So in the past 2 weeks, I’ve been called 3 times to ‘take part
in a survey’. That’s compared to prior history before the do-not-call
law took effect, which was absolutely no survey calls before on this
number — but plenty of telemarketing calls.
Of course, I’m sure these surveys are all companies keen to get my
considered opinion, rather than phone-spam
scum exploiting one of the blindingly obvious loopholes in the federal
do-not-call list legislation. Sure.
BTW, that loophole seems to be there due to an oversight issue — it seems
the FTC
doesn’t have jurisdiction over telephone surveyors.

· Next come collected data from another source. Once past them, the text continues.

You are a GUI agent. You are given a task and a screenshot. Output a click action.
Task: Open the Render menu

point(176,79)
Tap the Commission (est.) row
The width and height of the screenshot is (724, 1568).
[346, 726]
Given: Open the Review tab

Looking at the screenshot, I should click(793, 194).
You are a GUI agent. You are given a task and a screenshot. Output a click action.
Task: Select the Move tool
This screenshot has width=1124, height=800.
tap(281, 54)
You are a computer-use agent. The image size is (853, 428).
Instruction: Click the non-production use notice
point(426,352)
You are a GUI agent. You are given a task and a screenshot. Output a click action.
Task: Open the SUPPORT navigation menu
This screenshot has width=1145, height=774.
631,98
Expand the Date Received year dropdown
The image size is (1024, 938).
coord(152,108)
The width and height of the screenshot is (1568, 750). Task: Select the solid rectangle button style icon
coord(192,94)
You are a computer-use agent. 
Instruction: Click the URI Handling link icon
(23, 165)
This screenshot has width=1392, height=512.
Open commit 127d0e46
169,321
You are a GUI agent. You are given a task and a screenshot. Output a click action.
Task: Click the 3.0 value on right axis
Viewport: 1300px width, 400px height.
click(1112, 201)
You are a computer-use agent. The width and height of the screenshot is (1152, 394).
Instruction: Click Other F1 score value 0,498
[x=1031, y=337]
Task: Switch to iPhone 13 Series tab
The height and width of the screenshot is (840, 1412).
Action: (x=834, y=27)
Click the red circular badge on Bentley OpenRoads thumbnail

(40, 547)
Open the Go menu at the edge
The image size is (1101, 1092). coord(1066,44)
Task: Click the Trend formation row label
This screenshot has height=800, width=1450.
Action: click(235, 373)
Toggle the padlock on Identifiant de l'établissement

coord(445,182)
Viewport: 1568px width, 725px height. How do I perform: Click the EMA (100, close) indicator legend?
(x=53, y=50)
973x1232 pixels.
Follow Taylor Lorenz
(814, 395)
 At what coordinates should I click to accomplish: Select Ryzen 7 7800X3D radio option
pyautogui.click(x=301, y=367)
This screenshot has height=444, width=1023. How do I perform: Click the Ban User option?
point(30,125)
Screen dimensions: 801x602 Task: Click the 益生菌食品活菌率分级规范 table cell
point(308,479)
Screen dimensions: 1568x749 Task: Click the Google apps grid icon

However, this page notes that the FTC
staff are prepared to prosecute callers who attempt to subvert the act:
For example, if a survey call asks a consumer if he or she would be
interested in purchasing a type of service or merchandise, and that
information then is used to contact the consumer to encourage such
purchases, the survey call is considered telemarketing and subject to the
Do Not Call restrictions.
Which is all well and good, but I’m not going to hang around for 10
minutes of ‘what long-distance company do you use?’ in order to
differentiate ‘good’ surveys from ‘bad’ ones; I’ll just hang up straight
away.
Sport: Ben forwards
this story — the US baseball team has failed to qualify for the next
Olympics. Yes, baseball. And no, I didn’t know that other countries
had genuine baseball teams.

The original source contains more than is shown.